---- 本文
前回のエピソードでは、弥富さんが私の部屋にやってきて、1泊しました。

翌日、私は弥富さんと一緒に朝食を済ませた後、あらかじめパソコンから印刷しておいた資料のチェックを始めました。

弥富さんはそれに興味を持ったようで、私のところにやってきて

「先生、その資料は何ですか?」

と聞いてきました。

「これは生徒さん達が使った単語で、私が気になったものを集めたものよ。」

「どのように気になったんですか?」

「例えば、大した意味ではないつもりで使った単語が、実際には日本人が考えている以上にネガティヴな意味だったりとかね。」

「へえ。どんなものがあるか見せてもらってもいいですか?」

「まあ、この資料に書いてあることは教室に掲示するためのもので、レッスンで生徒さんに見せるものではないから、見せてもいいでしょうね。」

その資料のタイトルは「思った以上にネガティヴな意味の単語」で、生徒さんが実際に使った単語について解説したものです。

今回はその資料を弥富さんだけでなく、読者の皆さんにも公表します。



1)cheap

この単語は多くの生徒さん達が「安い」という意味で使っています。

ネイティヴスピーカーもよく使う単語なので、耳にすることも多いです。

とはいえ、この単語には落とし穴があります。

この単語を私の持っている英英辞典で調べると、次のように書いてあります。


low in price, charging low prices, low quality

(価格が低い、低い料金を請求する、品質が低い)
--------
---- 提供資料
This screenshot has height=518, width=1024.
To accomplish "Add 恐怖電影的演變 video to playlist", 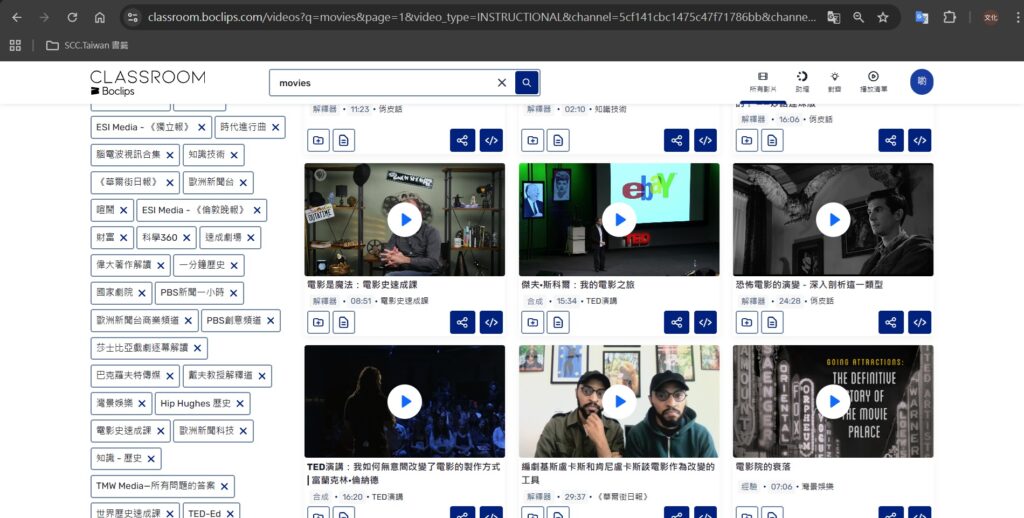I will point(747,322).
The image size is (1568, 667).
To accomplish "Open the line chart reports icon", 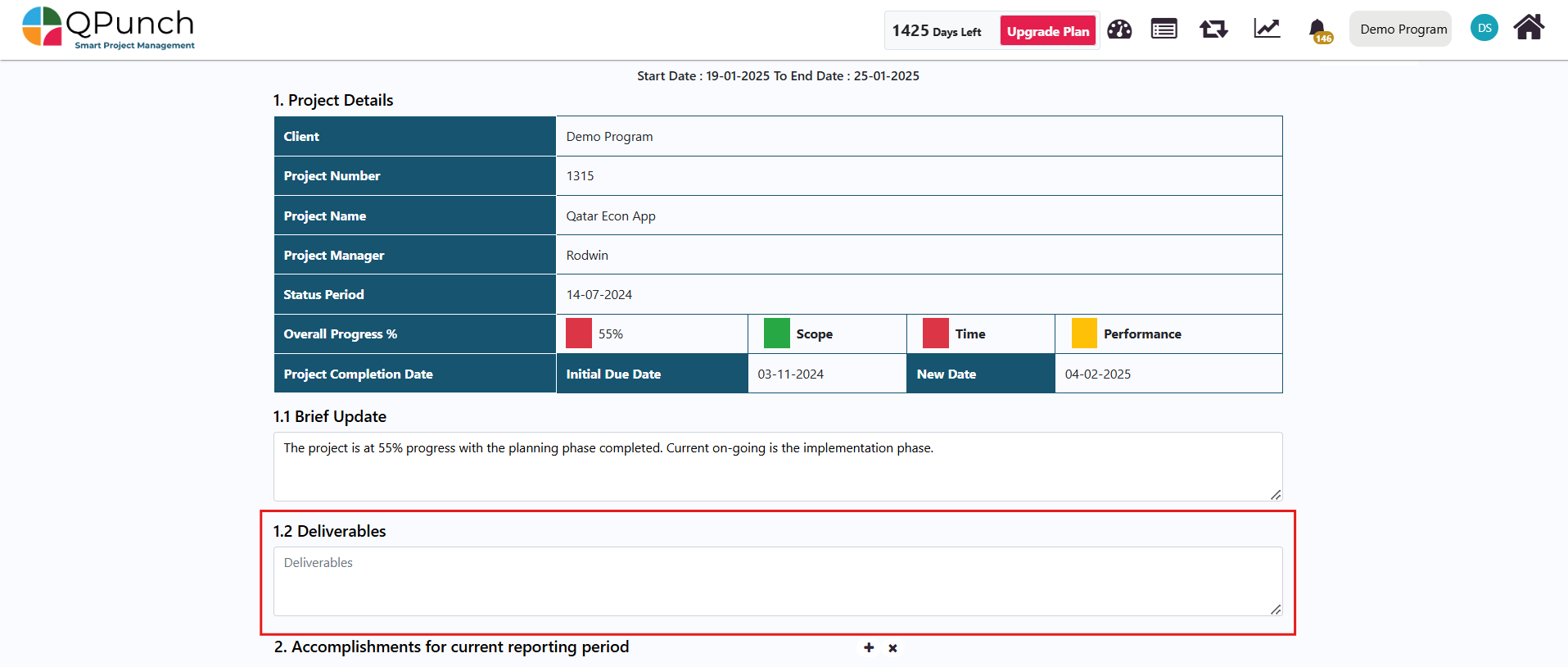I will [1267, 29].
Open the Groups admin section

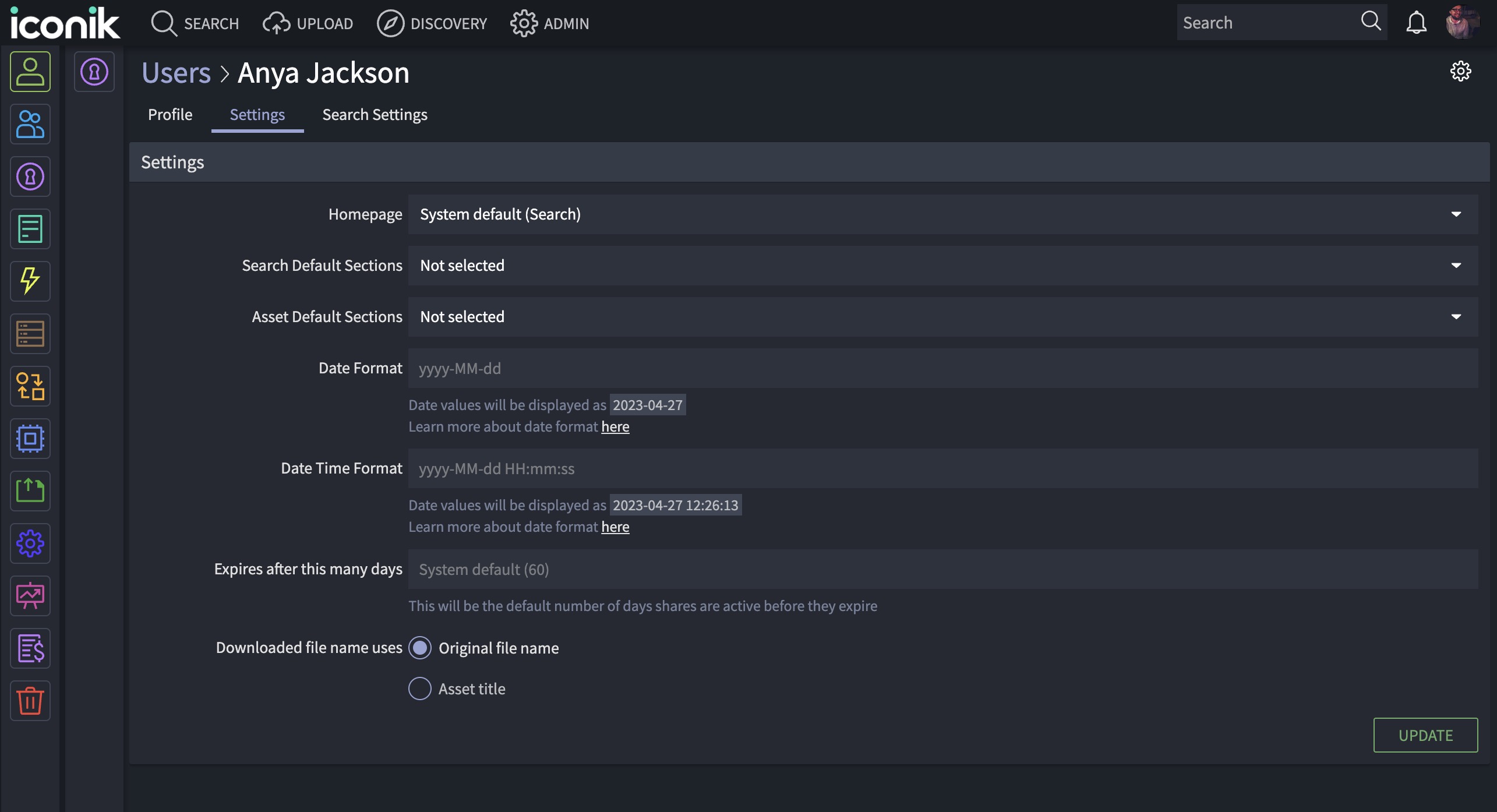coord(30,124)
--------
#### [課題一覧]
1 - 本文のうち、「その資料のタイトルは「思った」で始まり「ネイティヴスピーカーもよく使う単語なので、耳にすることも多いです。」で終わる部分を、一字一句変えずに再掲してください。
2 - 本文によると、先生が印刷しておいた資料のタイトルは何ですか。
3 - 英単語の意外な意味を解説する本文の続きを、最後の文の後から書き継いでください。

#### [回答一覧]
1 -
その資料のタイトルは「思った以上にネガティヴな意味の単語」で、生徒さんが実際に使った単語について解説したものです。

今回はその資料を弥富さんだけでなく、読者の皆さんにも公表します。



1)cheap

この単語は多くの生徒さん達が「安い」という意味で使っています。

ネイティヴスピーカーもよく使う単語なので、耳にすることも多いです。

2 - 「思った以上にネガティヴな意味の単語」です。

3 -
つまり安いことは安いけれど、品質がそれに伴ってないという意味合いも含まれることが多いです。

ですから「安い = cheap」で覚えていては、こちらがいい意味で「安い」と言ったつもりが、相手には「安っぽい」という意味で伝わってしまうことが考えられます。

もし「安っぽい」ではなく、「お買い得な」、「お手ごろな」という意味で安いと言いたいのであれば、inexpensiveまたはreasonableという単語をお勧めします。

reasonableはすでに日本語としても使われている単語なので、特に便利ですよ。

(この2語の意味にあまり大きな違いはありませんが、inexpensiveは品質を伴いながら価格が安い、reasonableは本来の価格に見合ったという意味で使うことが多いようです。)


なお、「安い給料」を英語で言う場合にはlow salaryと言います。

ですから「安い給料」ではなく「低い給料」と覚えておきましょう。

なお、cheapの反対はexpensiveですが、「高い給料」と言う場合はhigh salaryと言います。

cheapとexpensiveは給料について使う単語ではないので、注意してくださいね。


例文

・The cheap PC doesn't work well. I shouldn't have bought it.

(この安いパソコン、どうもうまく動かない。買わなきゃよかったな。)

・This product is inexpensive today.

(この製品、今日はお買い得ですよ。)

・Sarah has a high salary.

(サラの給料は高いです。)



2)stupid

この単語は「どうしようもない程のバカ」というようなニュアンスの単語で、日本人が考えている以上に程度のはなはだしい言葉です。

興奮している人が思わず使ってしまうことはありますが、冷静さを保っている時に人に向けて使うのはやめましょう。

また、自分に向けて“I'm so stupid.”と言った場合は、何だか自暴自棄になって、自分をひたすら責めているような言い方になりますよ。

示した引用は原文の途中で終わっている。